Dr. Harold Rawlings holds his copy of the second edition of the Tyndale New Testament from the fourteenth century in the Lassiter Rotunda of the Warren Library on Oct. 19. Dr. Rawlings presented the small Tyndale version of the Bible as part of a lecture on the history of the English Bible itself.
His collection includes many first editions, although Dr. Rawlings usually does not travel with them. For his trip to PBA, however, Dr. Rawlings brought along a first edition of the King James Bible.
“I grew up on the King James Bible,” he said. “It’s hard to improve on it.”
During the presentation, named “Trial by Fire” after Dr. Rawlings’ book of the same name, he worked his way down a line of aged texts, some marked by water stains, but most in excellent condition.
The collection Dr. Rawlings shared with PBA, he said, is valued at about $500,000. The money for the collection comes from the Rawlings Foundation, a nonprofit set up by Dr. Rawlings’ family to support him and his three brothers in their ministries.

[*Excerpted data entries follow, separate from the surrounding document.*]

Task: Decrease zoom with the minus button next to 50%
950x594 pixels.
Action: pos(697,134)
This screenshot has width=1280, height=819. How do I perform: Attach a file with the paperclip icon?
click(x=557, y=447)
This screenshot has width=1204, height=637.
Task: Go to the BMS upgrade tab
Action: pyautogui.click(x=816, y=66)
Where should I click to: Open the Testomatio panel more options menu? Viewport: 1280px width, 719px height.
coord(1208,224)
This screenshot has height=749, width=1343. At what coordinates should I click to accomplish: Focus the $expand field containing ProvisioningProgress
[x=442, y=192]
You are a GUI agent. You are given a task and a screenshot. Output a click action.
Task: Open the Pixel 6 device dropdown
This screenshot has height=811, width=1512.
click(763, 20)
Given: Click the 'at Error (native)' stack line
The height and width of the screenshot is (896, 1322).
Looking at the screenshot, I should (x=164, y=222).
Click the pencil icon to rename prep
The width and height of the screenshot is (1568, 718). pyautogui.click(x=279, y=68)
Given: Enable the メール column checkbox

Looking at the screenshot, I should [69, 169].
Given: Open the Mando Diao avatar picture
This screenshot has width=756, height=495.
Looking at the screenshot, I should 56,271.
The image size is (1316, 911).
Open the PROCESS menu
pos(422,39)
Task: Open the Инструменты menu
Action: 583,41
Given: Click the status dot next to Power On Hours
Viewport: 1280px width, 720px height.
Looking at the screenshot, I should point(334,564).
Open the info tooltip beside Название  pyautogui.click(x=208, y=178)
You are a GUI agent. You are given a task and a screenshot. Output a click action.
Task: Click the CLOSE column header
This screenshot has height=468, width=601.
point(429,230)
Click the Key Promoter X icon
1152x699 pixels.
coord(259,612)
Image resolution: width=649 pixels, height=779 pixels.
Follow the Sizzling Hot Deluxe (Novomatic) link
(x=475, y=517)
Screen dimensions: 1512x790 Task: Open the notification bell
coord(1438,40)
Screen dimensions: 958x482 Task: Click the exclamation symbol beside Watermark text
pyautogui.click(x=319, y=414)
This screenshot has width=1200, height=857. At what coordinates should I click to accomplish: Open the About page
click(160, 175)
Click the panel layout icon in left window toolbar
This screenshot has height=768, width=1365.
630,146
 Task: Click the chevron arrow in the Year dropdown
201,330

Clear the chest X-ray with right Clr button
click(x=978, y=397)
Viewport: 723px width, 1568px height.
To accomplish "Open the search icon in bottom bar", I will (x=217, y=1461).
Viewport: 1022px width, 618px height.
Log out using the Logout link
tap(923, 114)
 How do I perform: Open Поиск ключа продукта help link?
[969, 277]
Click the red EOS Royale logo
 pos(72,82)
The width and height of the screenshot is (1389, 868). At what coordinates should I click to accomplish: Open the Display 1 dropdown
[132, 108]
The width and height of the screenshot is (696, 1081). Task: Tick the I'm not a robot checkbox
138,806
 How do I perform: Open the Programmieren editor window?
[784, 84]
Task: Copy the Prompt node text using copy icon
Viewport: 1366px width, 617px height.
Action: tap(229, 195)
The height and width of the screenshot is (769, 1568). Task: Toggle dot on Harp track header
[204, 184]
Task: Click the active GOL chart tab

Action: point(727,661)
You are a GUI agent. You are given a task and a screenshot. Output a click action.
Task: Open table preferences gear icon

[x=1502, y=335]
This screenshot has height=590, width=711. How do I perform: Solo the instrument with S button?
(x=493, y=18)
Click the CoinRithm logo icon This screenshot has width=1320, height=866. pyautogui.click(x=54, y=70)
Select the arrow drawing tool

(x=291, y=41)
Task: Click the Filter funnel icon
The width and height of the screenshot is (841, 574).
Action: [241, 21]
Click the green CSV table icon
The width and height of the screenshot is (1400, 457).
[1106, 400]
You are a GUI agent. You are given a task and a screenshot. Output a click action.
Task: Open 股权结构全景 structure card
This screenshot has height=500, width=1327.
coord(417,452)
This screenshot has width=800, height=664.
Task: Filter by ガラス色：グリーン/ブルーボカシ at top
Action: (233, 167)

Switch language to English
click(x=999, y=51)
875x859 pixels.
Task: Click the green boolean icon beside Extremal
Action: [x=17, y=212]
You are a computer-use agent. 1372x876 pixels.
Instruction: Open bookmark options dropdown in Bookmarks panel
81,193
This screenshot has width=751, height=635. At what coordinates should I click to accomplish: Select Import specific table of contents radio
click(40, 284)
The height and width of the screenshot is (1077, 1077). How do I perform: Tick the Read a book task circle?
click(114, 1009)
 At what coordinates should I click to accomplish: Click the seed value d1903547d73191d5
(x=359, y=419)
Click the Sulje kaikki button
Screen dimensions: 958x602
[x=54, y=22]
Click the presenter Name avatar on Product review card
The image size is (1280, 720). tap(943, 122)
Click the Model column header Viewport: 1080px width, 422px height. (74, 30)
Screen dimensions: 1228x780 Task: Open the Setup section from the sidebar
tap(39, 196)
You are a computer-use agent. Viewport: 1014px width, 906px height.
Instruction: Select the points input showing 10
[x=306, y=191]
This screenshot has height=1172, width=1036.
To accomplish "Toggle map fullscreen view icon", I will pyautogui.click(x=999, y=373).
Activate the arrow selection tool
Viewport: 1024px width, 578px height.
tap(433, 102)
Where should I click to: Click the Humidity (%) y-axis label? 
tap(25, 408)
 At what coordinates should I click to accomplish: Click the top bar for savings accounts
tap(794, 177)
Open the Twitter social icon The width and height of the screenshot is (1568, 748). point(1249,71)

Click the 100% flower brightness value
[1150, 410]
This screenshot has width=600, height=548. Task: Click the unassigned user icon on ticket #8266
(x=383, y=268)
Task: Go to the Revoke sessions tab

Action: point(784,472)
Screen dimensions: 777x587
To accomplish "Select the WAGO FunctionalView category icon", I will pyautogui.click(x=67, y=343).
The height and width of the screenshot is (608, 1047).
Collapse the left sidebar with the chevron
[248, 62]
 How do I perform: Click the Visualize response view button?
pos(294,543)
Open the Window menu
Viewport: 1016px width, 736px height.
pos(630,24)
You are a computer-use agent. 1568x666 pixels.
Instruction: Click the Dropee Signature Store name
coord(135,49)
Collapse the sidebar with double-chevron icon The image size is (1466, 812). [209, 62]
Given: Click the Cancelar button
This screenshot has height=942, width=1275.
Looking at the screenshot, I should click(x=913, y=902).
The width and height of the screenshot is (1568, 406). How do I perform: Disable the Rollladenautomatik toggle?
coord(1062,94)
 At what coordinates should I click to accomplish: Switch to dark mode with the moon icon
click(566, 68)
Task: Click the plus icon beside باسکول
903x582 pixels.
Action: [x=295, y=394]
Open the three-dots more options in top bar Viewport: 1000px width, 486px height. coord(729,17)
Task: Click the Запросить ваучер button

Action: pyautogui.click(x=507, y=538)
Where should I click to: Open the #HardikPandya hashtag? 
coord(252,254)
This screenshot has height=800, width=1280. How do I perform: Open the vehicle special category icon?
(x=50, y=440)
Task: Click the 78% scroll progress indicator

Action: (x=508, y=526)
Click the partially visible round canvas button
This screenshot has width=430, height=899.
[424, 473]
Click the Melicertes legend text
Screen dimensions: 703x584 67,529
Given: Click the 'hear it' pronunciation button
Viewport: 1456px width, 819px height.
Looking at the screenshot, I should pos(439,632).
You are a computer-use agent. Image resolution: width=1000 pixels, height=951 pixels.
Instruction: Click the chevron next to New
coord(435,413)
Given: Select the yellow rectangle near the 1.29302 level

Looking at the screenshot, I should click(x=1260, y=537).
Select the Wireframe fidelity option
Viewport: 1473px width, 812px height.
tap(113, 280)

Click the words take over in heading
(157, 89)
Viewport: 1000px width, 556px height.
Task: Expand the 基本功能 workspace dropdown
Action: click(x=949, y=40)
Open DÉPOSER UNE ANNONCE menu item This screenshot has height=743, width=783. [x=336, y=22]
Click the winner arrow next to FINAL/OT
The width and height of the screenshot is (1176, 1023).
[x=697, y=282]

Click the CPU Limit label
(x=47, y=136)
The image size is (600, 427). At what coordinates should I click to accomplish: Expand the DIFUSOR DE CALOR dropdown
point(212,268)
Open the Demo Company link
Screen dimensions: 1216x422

Dr. Rawlings said his favorite Bible in the collection is a second edition Tyndale New Testament from the 14th century. In his presentation, Dr. Rawlings details the history of the Tyndale Bible and the great lengths to which its translator, William Tyndale, went in order to realize his mission.
“I spend so much time talking about Tyndale because you can see his influence on later editions of the Bible,” Dr. Rawlings said, gesturing to the Bibles on display. “He cast such a long shadow on English Bible translation.”
Dr. Rawlings was invited to PBA by his granddaughter, Rachel Hubbard ’11, an access services specialist in the Warren Library. She said the library wants to be a place students can go to be introduced to education and learning.
Hubbard added that the presentation is the perfect opportunity for students to find out more about the history of the Bible.
“Students are meeting with him, talking with him about what they’re learning,” Hubbard said. “They can see the Bibles they’re learning about right now.”
Sophomore Biblical studies major Mary Roberts took photos of the Bibles with her cellphone.
“I’m super intrigued,” Roberts said, smiling. She came to hear the presentation with Dr. Kathy Maxwell’s History of Christianity class. “We’ve all talked about these Bibles, and now we get to see them. It’s incredible.”
That, to Dr. Rawlings, is what the presentation is all about.
“It makes it a little different to see them like this,” Dr. Rawlings said. “It helps us understand the struggle to get this Bible to us.”